▶ _ENTRIES SHOWN_:

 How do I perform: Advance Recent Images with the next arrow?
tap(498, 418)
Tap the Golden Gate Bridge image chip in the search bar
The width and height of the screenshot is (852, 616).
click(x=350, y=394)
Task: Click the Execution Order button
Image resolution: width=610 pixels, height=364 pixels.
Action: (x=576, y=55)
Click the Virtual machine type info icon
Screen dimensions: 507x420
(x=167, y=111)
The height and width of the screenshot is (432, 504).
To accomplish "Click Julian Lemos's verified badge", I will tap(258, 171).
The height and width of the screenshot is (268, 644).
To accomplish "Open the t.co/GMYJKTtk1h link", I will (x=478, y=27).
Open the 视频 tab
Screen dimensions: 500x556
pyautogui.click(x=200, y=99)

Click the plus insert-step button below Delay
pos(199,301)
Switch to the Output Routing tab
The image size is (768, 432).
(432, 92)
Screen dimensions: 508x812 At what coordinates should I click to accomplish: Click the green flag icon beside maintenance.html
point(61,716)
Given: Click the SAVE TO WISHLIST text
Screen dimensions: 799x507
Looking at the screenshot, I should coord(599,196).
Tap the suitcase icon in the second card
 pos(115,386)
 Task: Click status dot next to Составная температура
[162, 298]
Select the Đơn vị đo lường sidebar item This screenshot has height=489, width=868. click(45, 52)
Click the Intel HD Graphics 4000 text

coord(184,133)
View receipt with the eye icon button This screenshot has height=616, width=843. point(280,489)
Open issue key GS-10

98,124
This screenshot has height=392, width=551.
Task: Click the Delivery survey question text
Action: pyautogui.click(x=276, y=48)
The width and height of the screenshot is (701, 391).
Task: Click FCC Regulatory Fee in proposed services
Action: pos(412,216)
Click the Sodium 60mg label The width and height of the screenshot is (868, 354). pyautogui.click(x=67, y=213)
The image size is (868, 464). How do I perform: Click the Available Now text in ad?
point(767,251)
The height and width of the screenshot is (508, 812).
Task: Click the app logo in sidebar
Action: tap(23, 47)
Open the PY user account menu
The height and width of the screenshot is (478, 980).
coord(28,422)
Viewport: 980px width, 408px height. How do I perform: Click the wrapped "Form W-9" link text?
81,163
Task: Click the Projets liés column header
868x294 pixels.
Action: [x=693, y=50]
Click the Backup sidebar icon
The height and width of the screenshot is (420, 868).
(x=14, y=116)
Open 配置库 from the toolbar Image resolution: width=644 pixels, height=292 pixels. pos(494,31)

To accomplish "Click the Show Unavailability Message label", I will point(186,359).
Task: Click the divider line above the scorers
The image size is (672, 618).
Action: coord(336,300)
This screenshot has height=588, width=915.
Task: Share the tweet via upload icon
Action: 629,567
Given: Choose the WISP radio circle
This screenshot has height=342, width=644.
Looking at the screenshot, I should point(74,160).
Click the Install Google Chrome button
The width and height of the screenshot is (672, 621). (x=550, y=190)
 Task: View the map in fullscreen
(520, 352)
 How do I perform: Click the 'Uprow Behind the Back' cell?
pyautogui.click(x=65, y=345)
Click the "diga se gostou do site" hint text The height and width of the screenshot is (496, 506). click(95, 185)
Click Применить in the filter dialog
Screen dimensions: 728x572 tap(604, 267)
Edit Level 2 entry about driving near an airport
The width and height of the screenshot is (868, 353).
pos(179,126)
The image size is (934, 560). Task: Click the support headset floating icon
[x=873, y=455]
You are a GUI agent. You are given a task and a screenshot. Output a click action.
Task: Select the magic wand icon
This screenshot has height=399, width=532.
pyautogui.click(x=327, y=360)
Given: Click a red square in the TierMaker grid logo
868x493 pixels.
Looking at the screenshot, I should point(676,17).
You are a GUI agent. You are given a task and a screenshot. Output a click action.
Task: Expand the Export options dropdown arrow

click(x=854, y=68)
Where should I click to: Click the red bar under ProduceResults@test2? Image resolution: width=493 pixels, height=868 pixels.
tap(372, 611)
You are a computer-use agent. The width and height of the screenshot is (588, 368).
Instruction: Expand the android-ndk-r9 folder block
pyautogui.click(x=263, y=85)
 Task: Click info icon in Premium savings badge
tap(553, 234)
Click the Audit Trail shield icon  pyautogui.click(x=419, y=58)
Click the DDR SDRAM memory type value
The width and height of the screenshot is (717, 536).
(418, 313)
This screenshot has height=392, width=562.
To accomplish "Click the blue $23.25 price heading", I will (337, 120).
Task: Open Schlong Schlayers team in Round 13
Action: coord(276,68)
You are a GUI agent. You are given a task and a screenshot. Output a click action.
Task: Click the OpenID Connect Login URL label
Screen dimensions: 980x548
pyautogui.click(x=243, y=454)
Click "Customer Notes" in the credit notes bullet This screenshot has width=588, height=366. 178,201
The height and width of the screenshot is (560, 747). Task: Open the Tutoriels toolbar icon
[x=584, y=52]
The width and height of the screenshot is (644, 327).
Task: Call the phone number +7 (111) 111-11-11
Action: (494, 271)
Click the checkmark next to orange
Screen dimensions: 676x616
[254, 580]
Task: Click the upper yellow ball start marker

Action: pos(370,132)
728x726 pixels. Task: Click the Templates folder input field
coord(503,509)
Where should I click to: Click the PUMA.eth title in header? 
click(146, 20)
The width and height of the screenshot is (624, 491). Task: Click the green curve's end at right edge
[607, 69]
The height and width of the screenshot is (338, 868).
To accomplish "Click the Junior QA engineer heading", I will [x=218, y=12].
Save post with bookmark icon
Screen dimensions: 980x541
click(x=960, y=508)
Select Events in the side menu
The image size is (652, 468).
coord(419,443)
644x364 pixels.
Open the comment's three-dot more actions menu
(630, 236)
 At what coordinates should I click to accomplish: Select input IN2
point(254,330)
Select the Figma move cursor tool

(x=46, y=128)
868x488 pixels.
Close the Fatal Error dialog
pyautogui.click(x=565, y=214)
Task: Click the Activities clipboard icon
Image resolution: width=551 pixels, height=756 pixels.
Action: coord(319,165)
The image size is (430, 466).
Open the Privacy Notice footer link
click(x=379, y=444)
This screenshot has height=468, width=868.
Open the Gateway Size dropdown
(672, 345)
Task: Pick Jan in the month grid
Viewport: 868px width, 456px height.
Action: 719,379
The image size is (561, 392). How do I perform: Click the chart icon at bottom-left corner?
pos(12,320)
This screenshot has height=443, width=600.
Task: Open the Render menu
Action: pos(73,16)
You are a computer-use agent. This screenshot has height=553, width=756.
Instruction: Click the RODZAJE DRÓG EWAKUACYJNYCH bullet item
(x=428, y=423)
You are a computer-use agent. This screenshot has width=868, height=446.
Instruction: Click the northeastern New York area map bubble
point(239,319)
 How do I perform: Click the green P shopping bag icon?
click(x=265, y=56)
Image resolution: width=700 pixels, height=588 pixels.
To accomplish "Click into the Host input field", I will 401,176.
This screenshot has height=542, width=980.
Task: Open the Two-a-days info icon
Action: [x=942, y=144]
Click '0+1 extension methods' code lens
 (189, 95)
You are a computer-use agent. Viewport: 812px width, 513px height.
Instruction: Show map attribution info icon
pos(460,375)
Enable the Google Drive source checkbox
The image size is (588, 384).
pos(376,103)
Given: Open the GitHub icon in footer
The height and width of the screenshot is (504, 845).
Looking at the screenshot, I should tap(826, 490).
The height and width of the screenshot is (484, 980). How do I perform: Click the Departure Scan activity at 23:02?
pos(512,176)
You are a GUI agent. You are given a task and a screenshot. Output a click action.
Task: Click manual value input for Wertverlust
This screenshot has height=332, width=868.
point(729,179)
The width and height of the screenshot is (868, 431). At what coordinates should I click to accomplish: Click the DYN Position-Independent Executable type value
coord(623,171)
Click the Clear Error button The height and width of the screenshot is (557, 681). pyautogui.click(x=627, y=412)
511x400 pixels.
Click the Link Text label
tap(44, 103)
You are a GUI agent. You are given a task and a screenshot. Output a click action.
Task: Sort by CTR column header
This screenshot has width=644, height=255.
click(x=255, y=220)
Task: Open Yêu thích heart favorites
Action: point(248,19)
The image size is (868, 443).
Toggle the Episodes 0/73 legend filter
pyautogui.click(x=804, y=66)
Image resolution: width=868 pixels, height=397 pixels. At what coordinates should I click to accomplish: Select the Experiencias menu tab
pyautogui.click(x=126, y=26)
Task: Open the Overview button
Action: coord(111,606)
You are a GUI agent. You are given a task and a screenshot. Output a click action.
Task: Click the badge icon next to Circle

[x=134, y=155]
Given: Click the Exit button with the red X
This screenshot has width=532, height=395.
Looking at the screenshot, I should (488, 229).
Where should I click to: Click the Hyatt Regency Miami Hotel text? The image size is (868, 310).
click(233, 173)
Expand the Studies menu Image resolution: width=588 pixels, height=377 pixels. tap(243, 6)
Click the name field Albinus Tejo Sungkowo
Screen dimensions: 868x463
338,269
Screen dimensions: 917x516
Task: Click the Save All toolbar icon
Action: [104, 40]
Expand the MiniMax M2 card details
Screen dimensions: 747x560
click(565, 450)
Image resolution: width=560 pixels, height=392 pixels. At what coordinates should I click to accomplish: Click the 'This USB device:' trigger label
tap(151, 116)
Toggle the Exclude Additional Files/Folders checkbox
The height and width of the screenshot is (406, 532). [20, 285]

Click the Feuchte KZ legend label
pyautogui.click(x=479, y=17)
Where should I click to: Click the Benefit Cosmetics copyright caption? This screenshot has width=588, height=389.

▶ _WHAT TO PRODUCE_: If a line in the data above holds the word "computer", count it; give only the total.

▶ _TASK OUTPUT_: 4